Task brief
Render the records as a numbered list, beginning at the line that contains "You are a GUI" and stopping after the line that contains "Where should I". Include only those lines, omit blank lines, and leave the pictures out of the answer.

The records
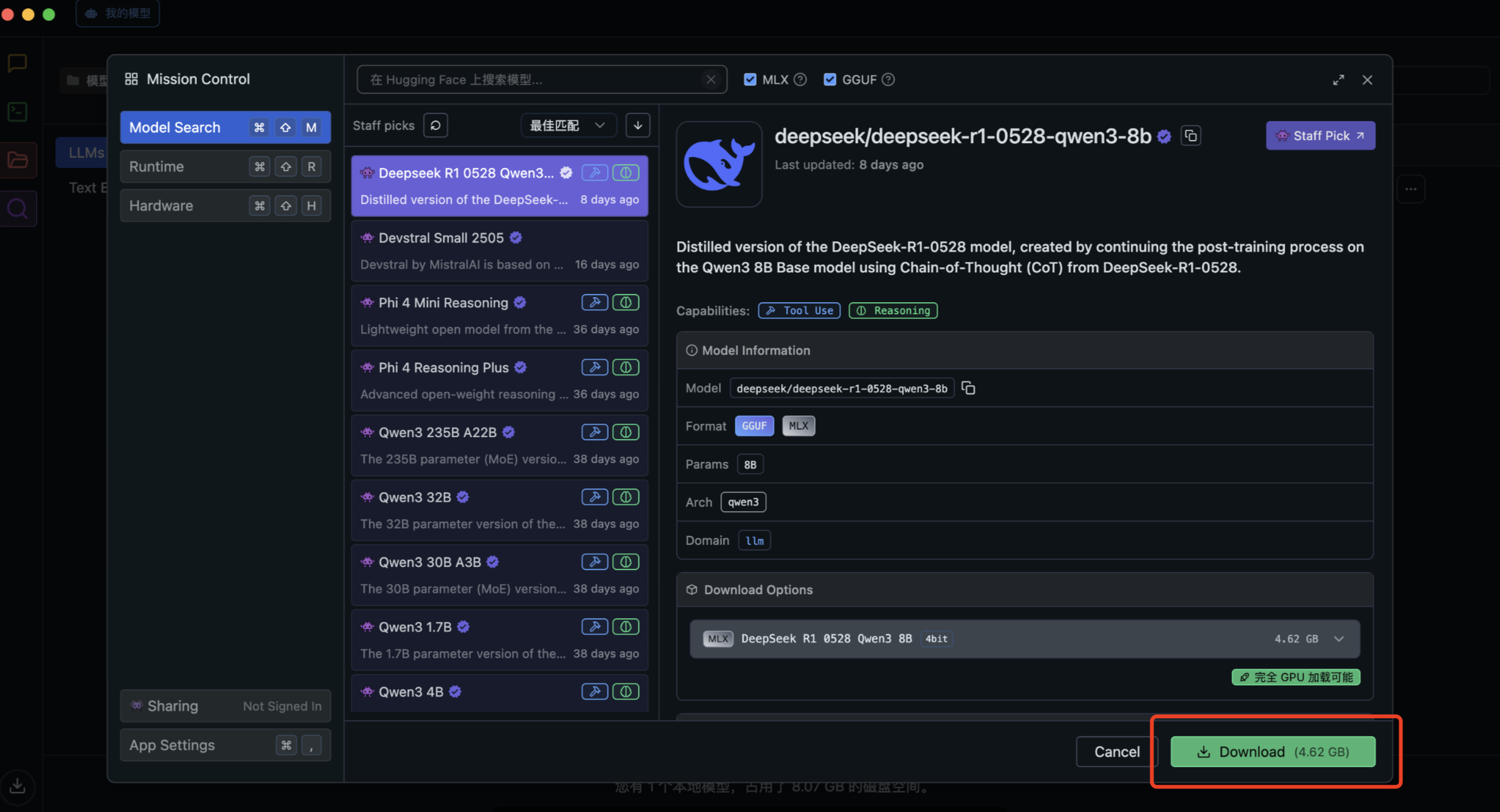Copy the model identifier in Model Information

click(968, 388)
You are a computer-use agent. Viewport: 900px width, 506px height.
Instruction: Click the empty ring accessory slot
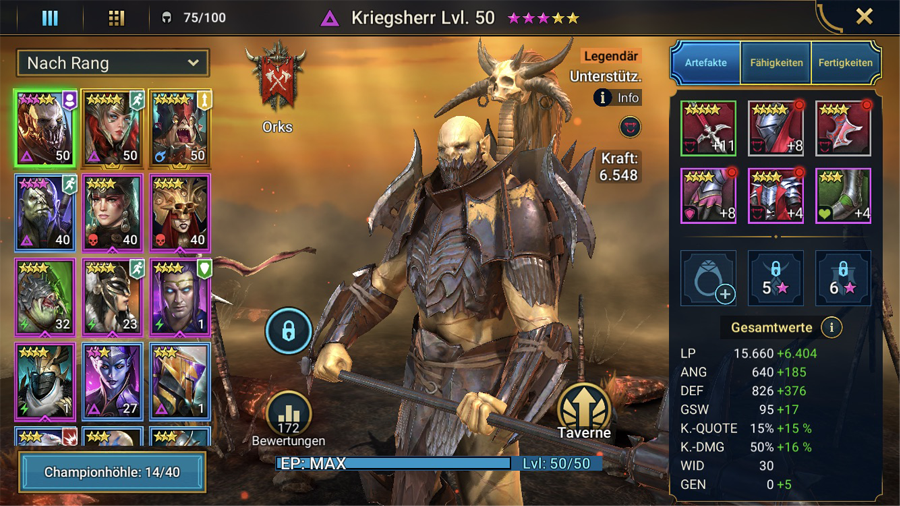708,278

* * *

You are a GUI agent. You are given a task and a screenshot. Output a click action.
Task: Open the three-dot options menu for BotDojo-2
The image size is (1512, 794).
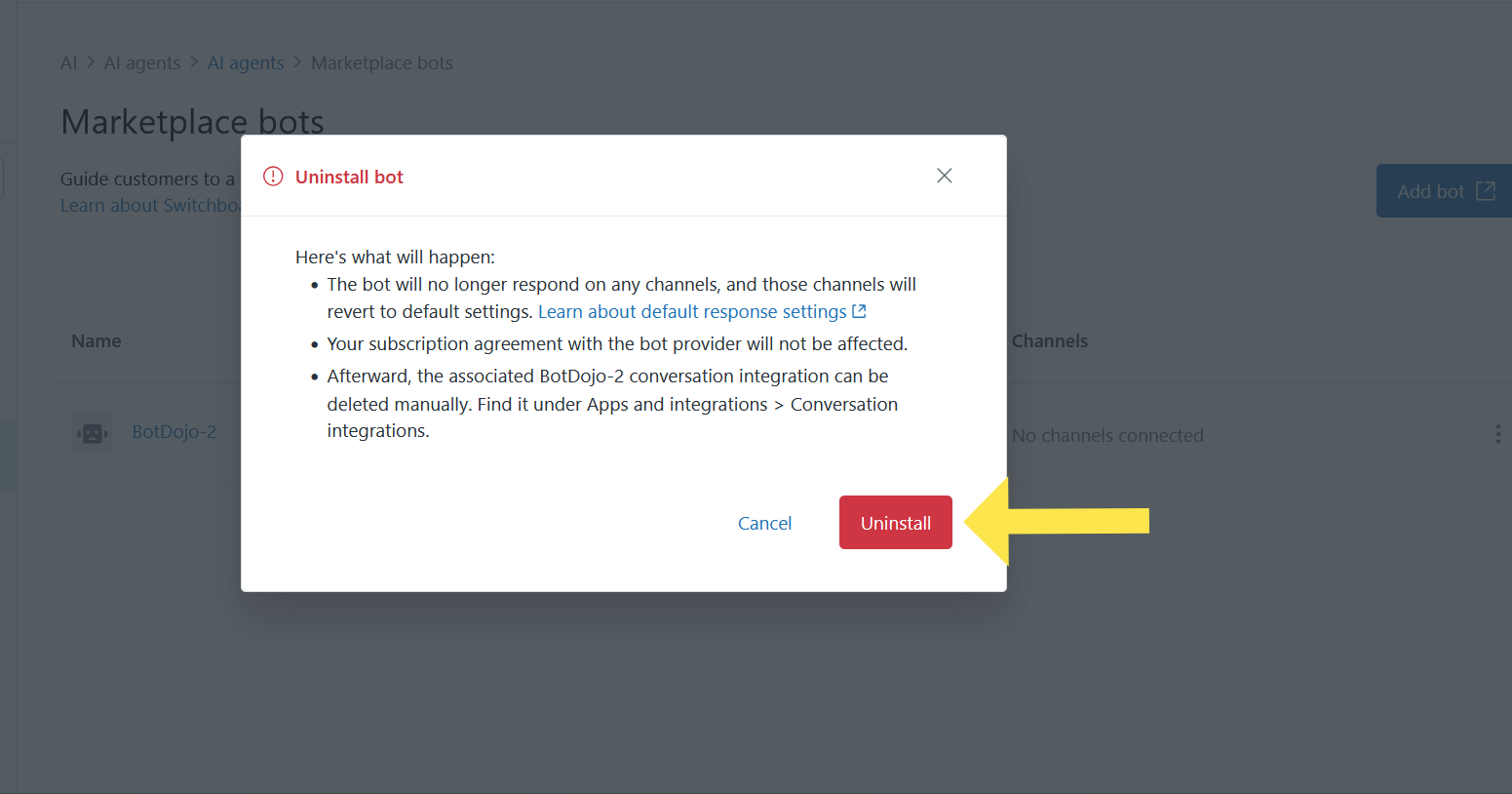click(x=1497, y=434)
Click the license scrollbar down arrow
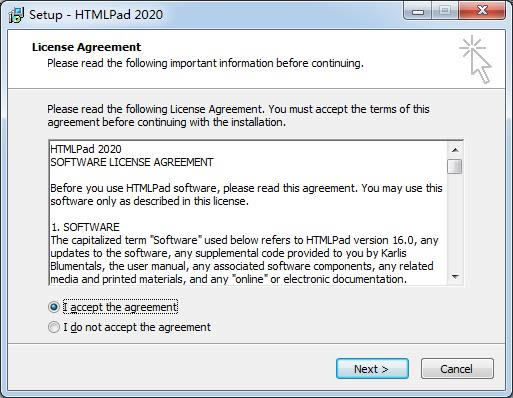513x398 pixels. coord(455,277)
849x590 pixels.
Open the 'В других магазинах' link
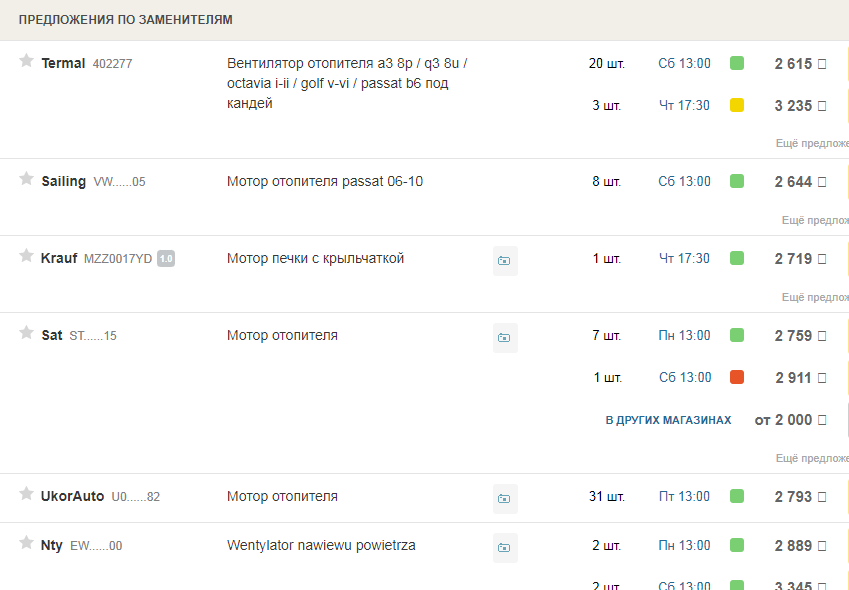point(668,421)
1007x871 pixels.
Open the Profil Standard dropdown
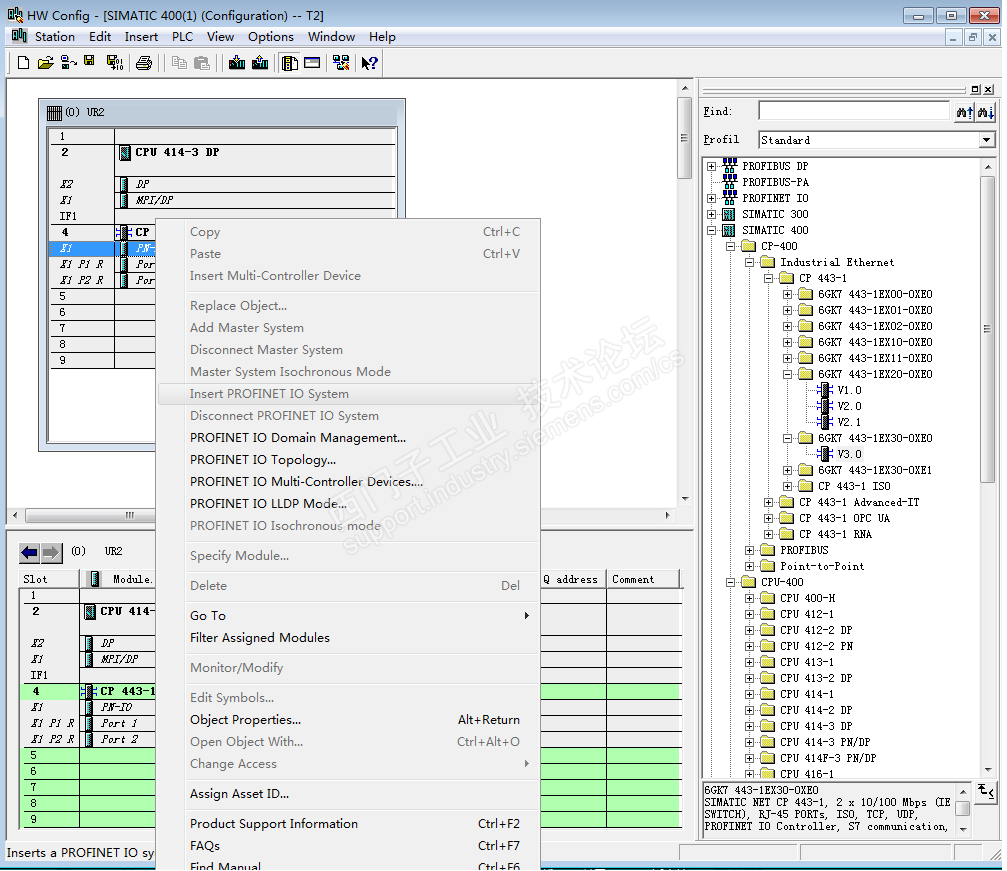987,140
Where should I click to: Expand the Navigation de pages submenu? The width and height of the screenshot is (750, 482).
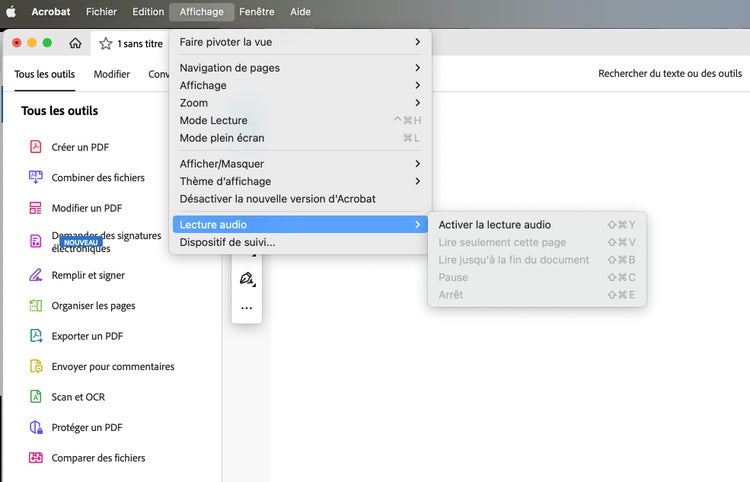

Task response
1. You are a GUI agent. You are given a task and a screenshot. Output a click action.
2. Task: Open the three-dot options menu for BotDojo-2
3. The image size is (1512, 794).
4. click(x=1497, y=434)
5. Click the license scrollbar down arrow
6. 513x398 pixels. coord(455,277)
7. 849x590 pixels.
8. Open the 'В других магазинах' link
9. point(668,421)
10. 1007x871 pixels.
11. Open the Profil Standard dropdown
12. 987,140
13. Where should I click to: Expand the Navigation de pages submenu? The width and height of the screenshot is (750, 482).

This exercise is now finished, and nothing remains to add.